◆ **Problem statement**: Below is a listing. Quote from it, exactly, the lines from the one containing "Given: Click the $22.74 total profit value" down to the one containing "Disable the Send", both ends included, and nothing else.

◆ **Dataset entries**:
####
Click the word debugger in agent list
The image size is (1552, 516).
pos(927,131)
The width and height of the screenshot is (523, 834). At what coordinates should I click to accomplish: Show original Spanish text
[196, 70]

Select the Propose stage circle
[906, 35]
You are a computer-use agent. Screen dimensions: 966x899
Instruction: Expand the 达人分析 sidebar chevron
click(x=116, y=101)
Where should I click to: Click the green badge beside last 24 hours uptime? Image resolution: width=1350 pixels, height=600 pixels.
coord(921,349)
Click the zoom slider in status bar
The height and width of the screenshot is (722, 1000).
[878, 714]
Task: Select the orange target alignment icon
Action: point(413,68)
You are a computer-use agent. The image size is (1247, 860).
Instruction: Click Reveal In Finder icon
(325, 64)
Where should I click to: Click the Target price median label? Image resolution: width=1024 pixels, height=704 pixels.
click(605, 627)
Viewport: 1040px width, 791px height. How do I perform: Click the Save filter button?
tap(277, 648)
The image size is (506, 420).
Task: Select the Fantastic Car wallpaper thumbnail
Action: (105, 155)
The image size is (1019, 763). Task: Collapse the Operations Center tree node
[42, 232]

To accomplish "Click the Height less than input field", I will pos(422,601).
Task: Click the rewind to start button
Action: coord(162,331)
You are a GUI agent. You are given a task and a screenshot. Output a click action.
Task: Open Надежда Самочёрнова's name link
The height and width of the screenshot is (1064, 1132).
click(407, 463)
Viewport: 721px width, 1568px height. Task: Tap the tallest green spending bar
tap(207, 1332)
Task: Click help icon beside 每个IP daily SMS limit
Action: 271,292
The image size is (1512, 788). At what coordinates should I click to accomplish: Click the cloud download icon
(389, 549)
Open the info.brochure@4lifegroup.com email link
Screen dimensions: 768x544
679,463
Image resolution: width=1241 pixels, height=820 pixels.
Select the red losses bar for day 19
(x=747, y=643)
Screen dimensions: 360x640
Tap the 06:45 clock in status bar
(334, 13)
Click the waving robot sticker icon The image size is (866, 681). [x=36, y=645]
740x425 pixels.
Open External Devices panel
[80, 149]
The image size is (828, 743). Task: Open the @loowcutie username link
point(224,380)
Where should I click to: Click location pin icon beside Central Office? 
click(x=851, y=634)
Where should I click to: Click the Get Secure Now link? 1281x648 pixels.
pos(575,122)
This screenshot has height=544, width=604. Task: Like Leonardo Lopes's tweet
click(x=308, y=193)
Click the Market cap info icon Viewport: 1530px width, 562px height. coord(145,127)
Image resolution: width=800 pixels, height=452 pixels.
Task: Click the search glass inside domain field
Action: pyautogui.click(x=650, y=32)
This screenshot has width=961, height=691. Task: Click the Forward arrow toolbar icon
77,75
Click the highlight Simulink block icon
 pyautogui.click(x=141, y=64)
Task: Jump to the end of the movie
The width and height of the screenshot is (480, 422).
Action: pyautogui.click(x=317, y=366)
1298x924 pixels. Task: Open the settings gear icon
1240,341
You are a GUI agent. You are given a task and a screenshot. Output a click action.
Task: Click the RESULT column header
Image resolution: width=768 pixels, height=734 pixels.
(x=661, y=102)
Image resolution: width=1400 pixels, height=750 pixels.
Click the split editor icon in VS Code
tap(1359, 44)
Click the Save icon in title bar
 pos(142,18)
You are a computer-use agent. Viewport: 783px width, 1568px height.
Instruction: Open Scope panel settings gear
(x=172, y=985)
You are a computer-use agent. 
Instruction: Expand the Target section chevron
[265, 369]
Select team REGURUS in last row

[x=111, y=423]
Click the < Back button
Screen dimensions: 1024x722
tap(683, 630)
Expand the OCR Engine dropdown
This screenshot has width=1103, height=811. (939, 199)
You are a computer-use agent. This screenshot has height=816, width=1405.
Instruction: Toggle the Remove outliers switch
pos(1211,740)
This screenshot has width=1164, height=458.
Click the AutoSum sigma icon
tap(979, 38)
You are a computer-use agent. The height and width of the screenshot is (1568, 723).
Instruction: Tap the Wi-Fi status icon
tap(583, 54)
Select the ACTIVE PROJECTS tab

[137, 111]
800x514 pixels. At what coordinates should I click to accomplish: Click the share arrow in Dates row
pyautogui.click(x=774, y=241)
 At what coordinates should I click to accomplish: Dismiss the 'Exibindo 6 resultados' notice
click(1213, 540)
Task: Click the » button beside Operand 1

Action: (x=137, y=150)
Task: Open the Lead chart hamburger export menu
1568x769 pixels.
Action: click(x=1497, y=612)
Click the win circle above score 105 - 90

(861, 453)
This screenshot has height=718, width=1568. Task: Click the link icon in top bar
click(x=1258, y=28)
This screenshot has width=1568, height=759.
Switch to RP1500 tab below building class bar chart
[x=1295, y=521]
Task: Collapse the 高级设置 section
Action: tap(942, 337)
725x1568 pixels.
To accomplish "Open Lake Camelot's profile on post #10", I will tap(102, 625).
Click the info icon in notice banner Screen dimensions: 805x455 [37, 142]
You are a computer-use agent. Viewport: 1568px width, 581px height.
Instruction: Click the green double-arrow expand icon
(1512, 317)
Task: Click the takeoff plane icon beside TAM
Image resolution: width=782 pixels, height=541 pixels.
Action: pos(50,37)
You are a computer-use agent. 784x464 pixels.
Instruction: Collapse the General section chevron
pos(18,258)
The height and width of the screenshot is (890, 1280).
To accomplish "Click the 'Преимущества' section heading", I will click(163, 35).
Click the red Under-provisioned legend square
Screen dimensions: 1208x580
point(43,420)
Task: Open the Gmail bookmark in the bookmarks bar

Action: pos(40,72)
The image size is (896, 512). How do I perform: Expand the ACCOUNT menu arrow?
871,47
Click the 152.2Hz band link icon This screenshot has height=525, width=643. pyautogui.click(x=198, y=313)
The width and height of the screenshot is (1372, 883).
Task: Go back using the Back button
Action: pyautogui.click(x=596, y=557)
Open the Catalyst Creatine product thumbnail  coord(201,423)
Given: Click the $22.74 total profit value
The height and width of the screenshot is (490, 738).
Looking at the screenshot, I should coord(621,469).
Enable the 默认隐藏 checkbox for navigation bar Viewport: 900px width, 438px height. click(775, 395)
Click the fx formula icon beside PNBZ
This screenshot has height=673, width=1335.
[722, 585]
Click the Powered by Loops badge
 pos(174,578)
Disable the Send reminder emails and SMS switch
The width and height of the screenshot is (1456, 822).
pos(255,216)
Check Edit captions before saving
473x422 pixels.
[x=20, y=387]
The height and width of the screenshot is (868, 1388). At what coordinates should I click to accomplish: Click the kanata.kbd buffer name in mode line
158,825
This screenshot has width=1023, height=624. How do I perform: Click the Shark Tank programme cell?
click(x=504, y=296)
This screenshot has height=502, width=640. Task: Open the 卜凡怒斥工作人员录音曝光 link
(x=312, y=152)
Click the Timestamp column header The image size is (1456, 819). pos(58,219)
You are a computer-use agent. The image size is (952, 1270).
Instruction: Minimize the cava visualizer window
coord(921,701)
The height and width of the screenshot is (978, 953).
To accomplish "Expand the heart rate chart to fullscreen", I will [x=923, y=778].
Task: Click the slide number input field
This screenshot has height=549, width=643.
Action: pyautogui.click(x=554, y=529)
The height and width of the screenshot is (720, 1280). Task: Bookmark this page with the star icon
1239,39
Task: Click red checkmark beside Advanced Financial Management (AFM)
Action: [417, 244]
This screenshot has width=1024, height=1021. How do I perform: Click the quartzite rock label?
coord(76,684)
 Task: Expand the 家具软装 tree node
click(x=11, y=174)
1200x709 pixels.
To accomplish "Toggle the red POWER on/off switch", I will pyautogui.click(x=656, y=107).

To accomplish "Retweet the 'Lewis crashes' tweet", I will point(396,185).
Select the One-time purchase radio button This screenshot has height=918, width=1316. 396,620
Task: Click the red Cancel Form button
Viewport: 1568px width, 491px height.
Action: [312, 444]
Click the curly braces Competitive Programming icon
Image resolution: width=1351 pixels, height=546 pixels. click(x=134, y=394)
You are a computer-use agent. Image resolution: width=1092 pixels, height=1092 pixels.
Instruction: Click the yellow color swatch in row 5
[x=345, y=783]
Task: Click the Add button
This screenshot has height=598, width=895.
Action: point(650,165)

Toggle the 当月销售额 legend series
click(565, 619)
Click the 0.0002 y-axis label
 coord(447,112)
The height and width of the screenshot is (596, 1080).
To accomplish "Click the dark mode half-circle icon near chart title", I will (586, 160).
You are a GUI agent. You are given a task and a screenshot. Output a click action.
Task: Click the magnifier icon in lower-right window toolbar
####
◆ **Result of this exercise**:
Given: Click the $22.74 total profit value
The height and width of the screenshot is (490, 738).
Looking at the screenshot, I should coord(621,469).
Enable the 默认隐藏 checkbox for navigation bar Viewport: 900px width, 438px height. click(775, 395)
Click the fx formula icon beside PNBZ
This screenshot has height=673, width=1335.
[722, 585]
Click the Powered by Loops badge
 pos(174,578)
Disable the Send reminder emails and SMS switch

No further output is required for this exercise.